• [Quoted text]
= = = = =
Southern Syria (سوريا الجنوبية, Suriyya al-Janubiyya) is the southern part of the Syria region, roughly corresponding to the Southern Levant. Typically it refers chronologically and geographically to the southern part of Ottoman Syria provinces.

The term was used in Arabic primarily from 1918–20, during the Arab Kingdom of Syria period. Zachary Foster in his Princeton University doctoral dissertation has written that, in the decades prior to World War I, the term “Southern Syria” was the least frequently used out of ten different ways to describe the region of Palestine in Arabic, noting that “it took me nearly a decade to find a handful of references”.

Background
Throughout the Ottoman period, prior to World War I, the Levant was administered, taxed and viewed locally as one entity, divided into provinces. Geographically southern Syria included the southern sub-provinces of Ottoman Syria administrative region, including by the end of 19th and early 20th century the Mutasarrifate of Jerusalem, the Nablus Sanjak and Acre Sanjak (under Beirut Vilayet from 1888 and previously under Syria Vilayet), and a short-lived Mutasarrıfate of Karak (split as a new administrative unit from Syria Vilayet in 1894/5). In 1884, the governor of Damascus proposed the establishment of a new Vilayet in southern Syria, composed of the regions of Jerusalem, Balqa' and Ma'an though nothing came out of this.

At the start of Faisal’s reign in the Arab Kingdom of Syria, the term Southern Syria became synonymous with Palestine. After 1918 it would take on an increased political significance as a way of rejecting the separation of the British Mandate from Syria.
= = = = =
• [Data supplied]

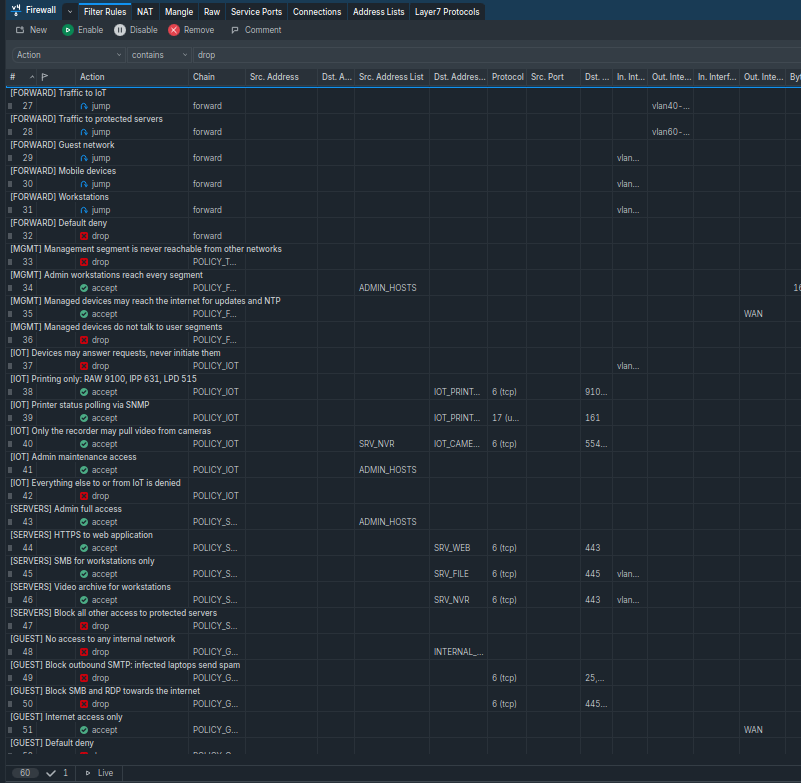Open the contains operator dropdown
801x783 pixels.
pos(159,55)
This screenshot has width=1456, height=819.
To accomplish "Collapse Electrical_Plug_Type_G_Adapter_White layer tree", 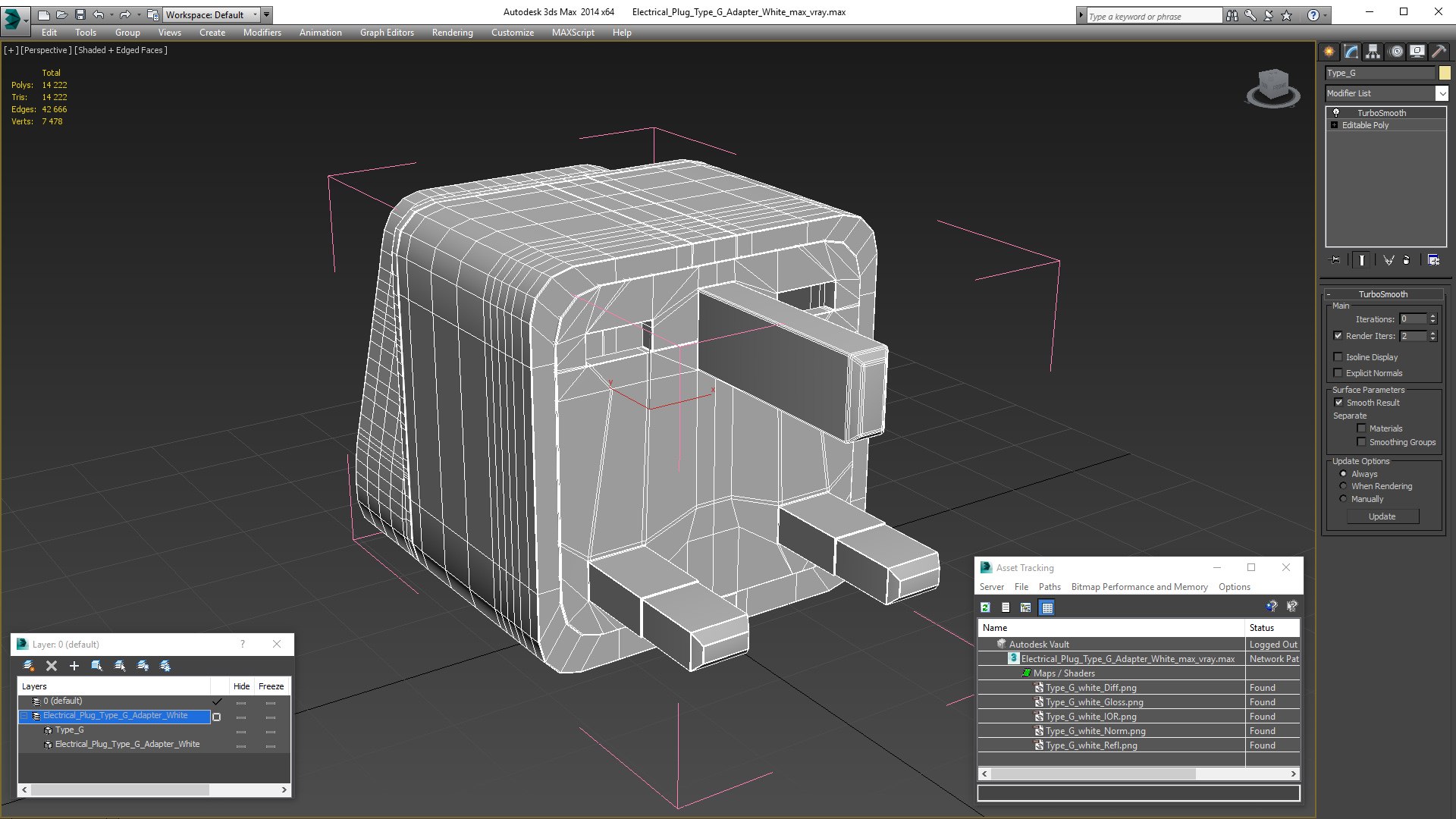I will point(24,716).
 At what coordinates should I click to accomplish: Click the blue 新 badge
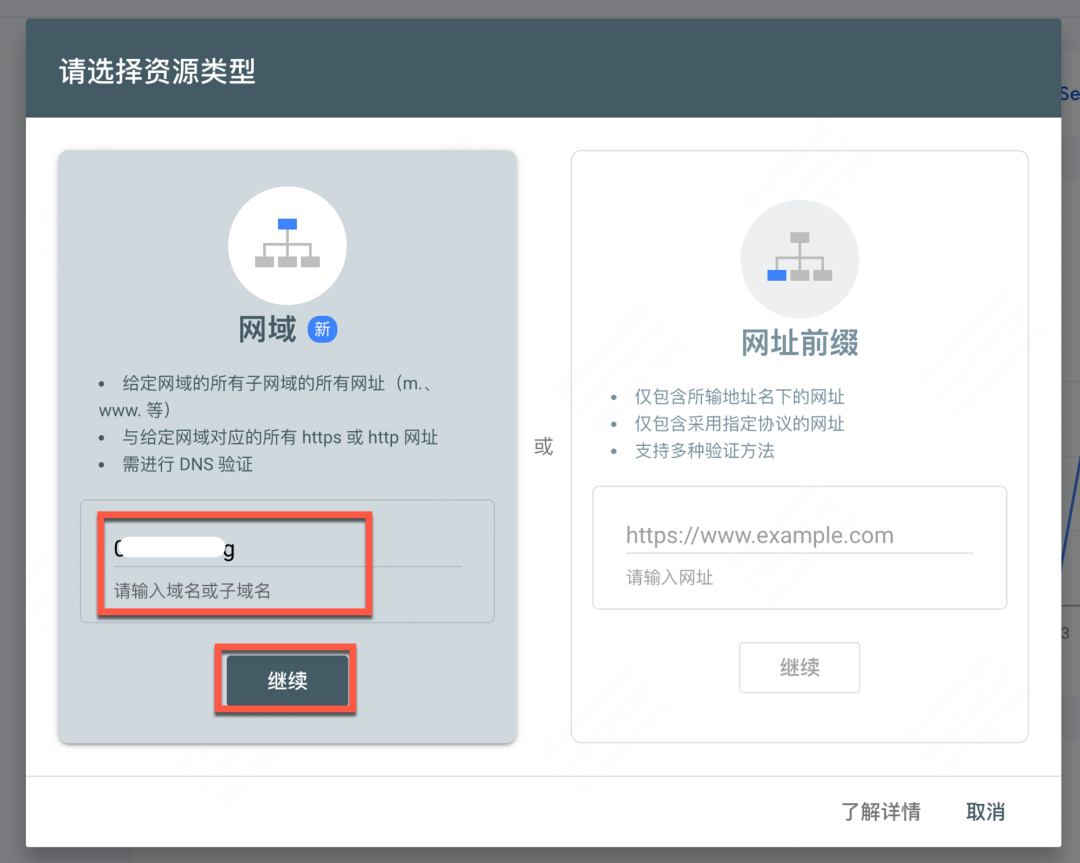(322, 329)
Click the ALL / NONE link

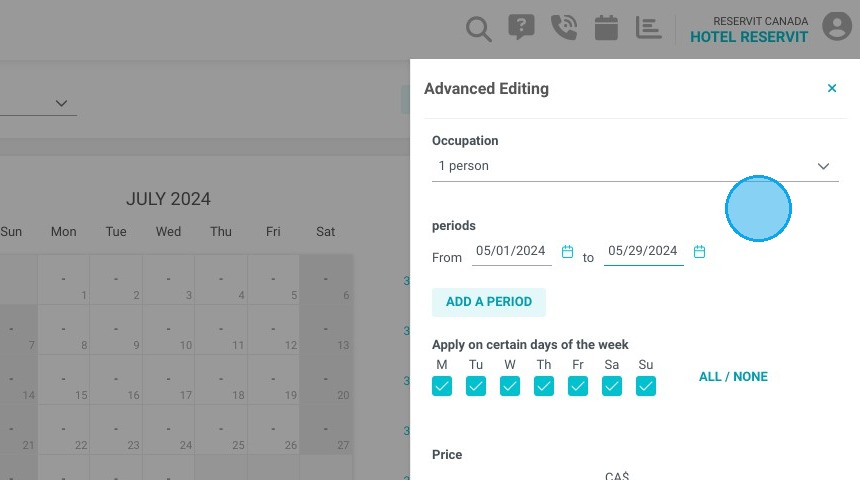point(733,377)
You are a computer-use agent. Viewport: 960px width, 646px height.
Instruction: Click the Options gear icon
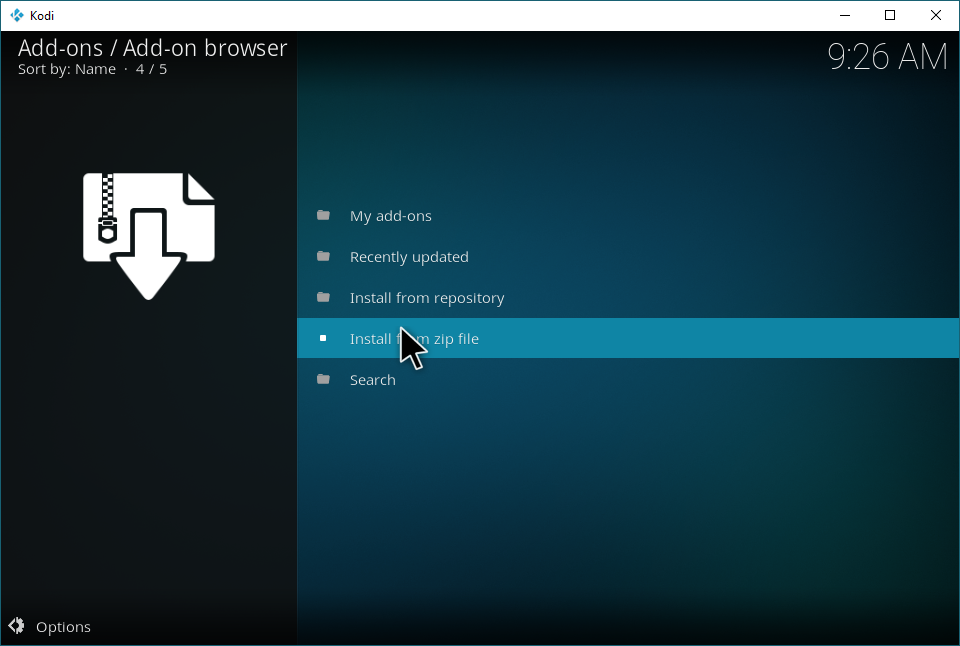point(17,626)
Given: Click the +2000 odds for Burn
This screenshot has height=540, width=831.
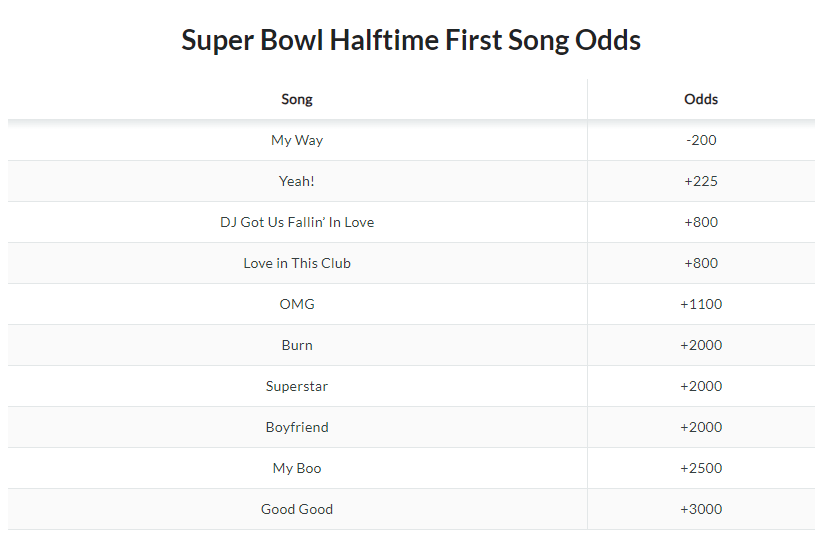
= = = = =
• [Given exercise] Reproduce the passage on Southern Syria from above word for word, in full.

• [Worked solution]
Southern Syria (سوريا الجنوبية, Suriyya al-Janubiyya) is the southern part of the Syria region, roughly corresponding to the Southern Levant. Typically it refers chronologically and geographically to the southern part of Ottoman Syria provinces.

The term was used in Arabic primarily from 1918–20, during the Arab Kingdom of Syria period. Zachary Foster in his Princeton University doctoral dissertation has written that, in the decades prior to World War I, the term “Southern Syria” was the least frequently used out of ten different ways to describe the region of Palestine in Arabic, noting that “it took me nearly a decade to find a handful of references”.

Background
Throughout the Ottoman period, prior to World War I, the Levant was administered, taxed and viewed locally as one entity, divided into provinces. Geographically southern Syria included the southern sub-provinces of Ottoman Syria administrative region, including by the end of 19th and early 20th century the Mutasarrifate of Jerusalem, the Nablus Sanjak and Acre Sanjak (under Beirut Vilayet from 1888 and previously under Syria Vilayet), and a short-lived Mutasarrıfate of Karak (split as a new administrative unit from Syria Vilayet in 1894/5). In 1884, the governor of Damascus proposed the establishment of a new Vilayet in southern Syria, composed of the regions of Jerusalem, Balqa' and Ma'an though nothing came out of this.

At the start of Faisal’s reign in the Arab Kingdom of Syria, the term Southern Syria became synonymous with Palestine. After 1918 it would take on an increased political significance as a way of rejecting the separation of the British Mandate from Syria.